*** Data for processing Section Begins ***

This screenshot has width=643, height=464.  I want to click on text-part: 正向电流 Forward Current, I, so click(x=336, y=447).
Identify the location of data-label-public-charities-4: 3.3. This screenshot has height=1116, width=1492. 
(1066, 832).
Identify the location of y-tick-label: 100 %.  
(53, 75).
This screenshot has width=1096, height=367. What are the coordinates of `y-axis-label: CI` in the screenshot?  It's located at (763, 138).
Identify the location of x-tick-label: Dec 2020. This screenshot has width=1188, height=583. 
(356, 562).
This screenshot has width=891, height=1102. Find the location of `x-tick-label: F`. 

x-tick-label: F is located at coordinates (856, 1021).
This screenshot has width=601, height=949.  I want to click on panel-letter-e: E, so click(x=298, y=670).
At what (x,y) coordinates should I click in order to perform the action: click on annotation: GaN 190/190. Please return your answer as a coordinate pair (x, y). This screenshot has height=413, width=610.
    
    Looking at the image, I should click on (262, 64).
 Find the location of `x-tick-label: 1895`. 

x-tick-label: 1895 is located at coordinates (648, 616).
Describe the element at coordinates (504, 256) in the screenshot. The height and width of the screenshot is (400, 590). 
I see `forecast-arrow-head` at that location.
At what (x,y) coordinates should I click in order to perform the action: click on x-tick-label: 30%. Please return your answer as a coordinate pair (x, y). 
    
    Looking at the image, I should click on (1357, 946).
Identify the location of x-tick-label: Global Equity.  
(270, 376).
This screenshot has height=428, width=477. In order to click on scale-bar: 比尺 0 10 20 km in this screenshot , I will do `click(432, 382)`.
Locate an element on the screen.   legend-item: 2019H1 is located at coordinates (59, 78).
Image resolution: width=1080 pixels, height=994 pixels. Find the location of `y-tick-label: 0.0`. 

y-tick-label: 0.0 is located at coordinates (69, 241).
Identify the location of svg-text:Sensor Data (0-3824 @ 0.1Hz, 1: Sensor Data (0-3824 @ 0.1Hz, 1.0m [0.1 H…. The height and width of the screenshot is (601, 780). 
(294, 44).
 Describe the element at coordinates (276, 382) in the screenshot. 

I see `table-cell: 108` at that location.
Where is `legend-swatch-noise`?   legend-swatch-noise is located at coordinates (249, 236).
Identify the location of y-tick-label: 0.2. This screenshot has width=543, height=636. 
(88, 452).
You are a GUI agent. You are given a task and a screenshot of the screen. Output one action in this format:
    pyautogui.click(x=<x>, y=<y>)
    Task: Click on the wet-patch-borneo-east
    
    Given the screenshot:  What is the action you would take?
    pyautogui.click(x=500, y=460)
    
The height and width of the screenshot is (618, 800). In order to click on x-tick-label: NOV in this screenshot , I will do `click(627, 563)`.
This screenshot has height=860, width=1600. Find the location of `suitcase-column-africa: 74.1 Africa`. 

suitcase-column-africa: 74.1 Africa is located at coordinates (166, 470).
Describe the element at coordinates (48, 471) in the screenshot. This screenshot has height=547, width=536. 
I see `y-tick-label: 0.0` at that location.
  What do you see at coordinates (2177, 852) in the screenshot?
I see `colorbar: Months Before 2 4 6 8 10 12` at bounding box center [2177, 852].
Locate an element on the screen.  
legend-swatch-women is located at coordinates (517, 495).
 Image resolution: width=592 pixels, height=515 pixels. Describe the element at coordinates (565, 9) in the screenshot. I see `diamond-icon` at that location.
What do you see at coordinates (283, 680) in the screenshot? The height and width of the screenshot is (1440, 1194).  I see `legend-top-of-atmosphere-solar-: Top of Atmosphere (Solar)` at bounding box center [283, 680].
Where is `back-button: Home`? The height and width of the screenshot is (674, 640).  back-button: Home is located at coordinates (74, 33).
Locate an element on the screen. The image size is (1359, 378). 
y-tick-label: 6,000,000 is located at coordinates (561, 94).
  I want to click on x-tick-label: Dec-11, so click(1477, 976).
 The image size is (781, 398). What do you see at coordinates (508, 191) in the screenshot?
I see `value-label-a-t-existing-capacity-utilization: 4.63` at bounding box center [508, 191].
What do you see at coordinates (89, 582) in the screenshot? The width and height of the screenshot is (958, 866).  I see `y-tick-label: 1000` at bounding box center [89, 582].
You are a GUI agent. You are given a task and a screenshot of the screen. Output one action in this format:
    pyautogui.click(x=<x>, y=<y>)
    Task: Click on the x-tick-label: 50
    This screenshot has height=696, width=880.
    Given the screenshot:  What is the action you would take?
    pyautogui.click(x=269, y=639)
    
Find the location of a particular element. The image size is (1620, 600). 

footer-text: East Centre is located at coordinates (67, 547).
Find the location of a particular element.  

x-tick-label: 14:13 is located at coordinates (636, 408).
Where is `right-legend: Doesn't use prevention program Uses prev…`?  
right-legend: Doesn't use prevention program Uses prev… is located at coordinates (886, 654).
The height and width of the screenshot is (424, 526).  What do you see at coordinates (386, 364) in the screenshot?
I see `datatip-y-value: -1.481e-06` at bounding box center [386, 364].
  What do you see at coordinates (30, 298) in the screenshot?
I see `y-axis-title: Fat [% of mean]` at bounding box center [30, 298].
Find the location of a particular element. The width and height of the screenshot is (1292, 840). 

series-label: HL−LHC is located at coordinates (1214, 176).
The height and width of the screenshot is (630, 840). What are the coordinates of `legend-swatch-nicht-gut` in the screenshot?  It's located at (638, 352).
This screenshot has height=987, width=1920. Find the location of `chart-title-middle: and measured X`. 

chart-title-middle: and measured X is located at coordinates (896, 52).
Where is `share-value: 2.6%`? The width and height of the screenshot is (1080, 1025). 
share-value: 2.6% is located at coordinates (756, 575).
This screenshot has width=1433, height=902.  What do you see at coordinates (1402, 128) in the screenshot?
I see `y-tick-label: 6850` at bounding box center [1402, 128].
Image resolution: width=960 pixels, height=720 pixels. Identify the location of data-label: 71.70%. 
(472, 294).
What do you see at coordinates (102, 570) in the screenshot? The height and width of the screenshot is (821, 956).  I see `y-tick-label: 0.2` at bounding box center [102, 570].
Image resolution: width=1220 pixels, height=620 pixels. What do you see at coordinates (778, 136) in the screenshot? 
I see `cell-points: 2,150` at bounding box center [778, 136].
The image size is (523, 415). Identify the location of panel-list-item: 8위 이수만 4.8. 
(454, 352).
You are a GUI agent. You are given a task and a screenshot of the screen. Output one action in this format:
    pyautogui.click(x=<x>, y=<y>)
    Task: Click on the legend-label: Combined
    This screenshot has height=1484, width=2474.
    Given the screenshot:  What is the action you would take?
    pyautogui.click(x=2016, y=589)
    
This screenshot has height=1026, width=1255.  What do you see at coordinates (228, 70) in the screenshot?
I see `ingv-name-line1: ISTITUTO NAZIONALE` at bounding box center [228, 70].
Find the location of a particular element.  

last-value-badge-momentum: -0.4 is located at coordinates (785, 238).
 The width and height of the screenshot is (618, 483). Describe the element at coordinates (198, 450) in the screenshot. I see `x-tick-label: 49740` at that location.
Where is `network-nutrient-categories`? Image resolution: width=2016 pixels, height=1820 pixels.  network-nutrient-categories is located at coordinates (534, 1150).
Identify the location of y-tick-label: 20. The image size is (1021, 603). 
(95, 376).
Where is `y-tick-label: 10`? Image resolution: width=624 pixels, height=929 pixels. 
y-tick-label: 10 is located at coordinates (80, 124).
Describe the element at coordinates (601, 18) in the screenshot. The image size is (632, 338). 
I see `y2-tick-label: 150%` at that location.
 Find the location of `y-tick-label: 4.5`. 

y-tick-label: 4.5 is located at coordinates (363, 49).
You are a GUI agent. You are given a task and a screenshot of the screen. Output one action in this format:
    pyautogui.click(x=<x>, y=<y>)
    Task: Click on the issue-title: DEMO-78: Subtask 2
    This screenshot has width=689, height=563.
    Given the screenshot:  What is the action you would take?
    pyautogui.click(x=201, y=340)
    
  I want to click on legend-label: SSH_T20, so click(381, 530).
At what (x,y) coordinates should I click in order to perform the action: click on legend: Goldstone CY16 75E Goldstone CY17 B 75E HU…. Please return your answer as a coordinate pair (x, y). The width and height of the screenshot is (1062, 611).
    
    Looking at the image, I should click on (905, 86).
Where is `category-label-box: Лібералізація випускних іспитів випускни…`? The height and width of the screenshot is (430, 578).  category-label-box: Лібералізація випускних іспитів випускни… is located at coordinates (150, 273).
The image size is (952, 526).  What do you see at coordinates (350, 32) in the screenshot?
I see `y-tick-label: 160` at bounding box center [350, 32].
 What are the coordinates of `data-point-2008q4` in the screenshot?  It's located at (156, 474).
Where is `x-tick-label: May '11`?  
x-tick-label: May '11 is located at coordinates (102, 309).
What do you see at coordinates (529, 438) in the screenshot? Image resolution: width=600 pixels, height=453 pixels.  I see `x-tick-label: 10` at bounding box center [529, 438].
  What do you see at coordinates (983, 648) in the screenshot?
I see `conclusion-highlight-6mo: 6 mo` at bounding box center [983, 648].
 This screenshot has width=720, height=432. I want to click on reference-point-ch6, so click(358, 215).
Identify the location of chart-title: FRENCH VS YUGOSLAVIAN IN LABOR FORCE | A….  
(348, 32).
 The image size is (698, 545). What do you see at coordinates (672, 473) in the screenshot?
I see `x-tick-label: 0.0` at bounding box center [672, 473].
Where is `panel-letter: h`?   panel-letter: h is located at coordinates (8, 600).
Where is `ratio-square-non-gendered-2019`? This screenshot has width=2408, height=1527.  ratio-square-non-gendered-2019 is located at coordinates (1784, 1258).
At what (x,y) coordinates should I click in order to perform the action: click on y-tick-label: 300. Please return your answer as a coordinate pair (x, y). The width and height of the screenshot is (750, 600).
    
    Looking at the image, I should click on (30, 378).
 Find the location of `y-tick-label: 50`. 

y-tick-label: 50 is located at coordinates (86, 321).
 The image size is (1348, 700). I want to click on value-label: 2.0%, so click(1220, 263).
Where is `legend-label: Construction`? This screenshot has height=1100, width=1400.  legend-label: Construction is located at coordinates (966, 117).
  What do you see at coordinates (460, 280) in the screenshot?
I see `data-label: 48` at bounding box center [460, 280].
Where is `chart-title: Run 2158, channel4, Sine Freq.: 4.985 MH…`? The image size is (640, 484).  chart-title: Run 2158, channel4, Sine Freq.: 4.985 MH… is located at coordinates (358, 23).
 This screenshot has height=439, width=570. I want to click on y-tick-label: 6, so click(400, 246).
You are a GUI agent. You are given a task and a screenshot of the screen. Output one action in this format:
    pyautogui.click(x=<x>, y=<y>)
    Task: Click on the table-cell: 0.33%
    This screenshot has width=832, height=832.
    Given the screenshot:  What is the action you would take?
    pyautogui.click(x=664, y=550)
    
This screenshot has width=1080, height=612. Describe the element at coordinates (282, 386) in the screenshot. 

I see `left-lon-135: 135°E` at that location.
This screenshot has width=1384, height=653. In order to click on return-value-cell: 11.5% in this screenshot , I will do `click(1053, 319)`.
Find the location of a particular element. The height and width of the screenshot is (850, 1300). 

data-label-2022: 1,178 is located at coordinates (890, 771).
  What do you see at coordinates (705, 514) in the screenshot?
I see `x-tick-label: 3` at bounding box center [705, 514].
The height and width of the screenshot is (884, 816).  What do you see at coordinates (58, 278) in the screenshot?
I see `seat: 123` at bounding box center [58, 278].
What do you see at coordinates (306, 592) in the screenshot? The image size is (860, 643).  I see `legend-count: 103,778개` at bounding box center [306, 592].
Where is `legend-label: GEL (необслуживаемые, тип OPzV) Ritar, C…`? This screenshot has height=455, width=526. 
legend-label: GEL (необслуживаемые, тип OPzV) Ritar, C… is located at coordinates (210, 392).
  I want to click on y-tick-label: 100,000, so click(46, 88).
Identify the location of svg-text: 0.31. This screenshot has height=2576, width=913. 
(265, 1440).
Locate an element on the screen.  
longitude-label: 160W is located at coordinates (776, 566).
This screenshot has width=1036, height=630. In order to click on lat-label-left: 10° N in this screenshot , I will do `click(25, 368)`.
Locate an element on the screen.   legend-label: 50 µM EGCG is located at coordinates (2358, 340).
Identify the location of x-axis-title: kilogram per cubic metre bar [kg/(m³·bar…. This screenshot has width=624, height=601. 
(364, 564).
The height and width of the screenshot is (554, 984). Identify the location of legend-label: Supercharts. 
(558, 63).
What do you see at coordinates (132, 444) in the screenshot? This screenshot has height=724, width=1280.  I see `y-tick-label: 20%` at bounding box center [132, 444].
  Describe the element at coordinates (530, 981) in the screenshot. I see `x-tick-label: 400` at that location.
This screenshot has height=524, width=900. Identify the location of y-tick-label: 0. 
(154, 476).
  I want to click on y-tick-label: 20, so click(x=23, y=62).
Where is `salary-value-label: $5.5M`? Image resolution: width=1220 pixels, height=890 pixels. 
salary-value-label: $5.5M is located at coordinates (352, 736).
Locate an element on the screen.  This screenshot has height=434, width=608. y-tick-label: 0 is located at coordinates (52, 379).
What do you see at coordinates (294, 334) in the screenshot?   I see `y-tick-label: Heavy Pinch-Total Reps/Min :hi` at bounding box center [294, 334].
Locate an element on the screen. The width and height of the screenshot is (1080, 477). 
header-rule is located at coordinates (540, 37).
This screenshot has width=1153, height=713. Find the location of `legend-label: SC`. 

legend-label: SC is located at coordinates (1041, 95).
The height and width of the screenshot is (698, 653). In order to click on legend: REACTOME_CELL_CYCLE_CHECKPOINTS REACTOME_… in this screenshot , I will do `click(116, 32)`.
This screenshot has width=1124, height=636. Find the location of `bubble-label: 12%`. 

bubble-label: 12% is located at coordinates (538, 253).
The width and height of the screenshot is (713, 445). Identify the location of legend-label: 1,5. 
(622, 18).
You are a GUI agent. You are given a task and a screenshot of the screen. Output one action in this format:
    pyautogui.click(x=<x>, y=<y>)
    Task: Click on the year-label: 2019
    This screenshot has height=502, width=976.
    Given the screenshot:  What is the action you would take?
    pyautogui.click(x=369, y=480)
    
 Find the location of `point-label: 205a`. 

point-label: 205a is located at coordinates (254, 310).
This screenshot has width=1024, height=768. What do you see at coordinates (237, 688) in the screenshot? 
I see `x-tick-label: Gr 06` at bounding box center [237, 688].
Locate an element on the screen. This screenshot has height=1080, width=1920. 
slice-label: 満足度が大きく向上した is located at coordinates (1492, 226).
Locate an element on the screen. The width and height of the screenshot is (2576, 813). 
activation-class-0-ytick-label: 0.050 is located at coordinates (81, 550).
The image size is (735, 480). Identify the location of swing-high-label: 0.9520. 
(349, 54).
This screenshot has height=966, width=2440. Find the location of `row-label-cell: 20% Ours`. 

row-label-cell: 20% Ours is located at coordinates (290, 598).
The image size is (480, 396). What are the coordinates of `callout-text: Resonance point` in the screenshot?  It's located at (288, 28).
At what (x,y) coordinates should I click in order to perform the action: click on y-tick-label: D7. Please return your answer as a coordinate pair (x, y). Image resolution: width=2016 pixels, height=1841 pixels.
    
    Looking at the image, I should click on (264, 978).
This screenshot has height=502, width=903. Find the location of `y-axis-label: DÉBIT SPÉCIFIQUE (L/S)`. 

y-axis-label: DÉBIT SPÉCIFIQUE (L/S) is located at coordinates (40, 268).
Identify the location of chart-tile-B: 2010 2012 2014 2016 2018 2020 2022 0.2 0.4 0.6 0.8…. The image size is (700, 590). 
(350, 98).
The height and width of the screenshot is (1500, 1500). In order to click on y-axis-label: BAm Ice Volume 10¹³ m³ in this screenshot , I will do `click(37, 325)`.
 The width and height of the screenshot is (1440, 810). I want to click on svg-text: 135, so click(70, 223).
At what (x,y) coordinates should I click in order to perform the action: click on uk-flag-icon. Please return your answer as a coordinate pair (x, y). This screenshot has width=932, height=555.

*** Data for processing Section Ends ***

What needs to be done | From the start of the records through the line containing "Looking at the image, I should click on (262, 64).", inclusive, change every "location" to "position" and leave everything else unchanged. Return only those lines.

Result |
This screenshot has width=643, height=464.  I want to click on text-part: 正向电流 Forward Current, I, so click(x=336, y=447).
Identify the position of data-label-public-charities-4: 3.3. This screenshot has height=1116, width=1492. 
(1066, 832).
Identify the position of y-tick-label: 100 %.  
(53, 75).
This screenshot has width=1096, height=367. What are the coordinates of `y-axis-label: CI` in the screenshot?  It's located at (763, 138).
Identify the position of x-tick-label: Dec 2020. This screenshot has width=1188, height=583. 
(356, 562).
This screenshot has width=891, height=1102. Find the position of `x-tick-label: F`. 

x-tick-label: F is located at coordinates (856, 1021).
This screenshot has width=601, height=949.  I want to click on panel-letter-e: E, so click(x=298, y=670).
At what (x,y) coordinates should I click in order to perform the action: click on annotation: GaN 190/190. Please return your answer as a coordinate pair (x, y). This screenshot has height=413, width=610.
    
    Looking at the image, I should click on (262, 64).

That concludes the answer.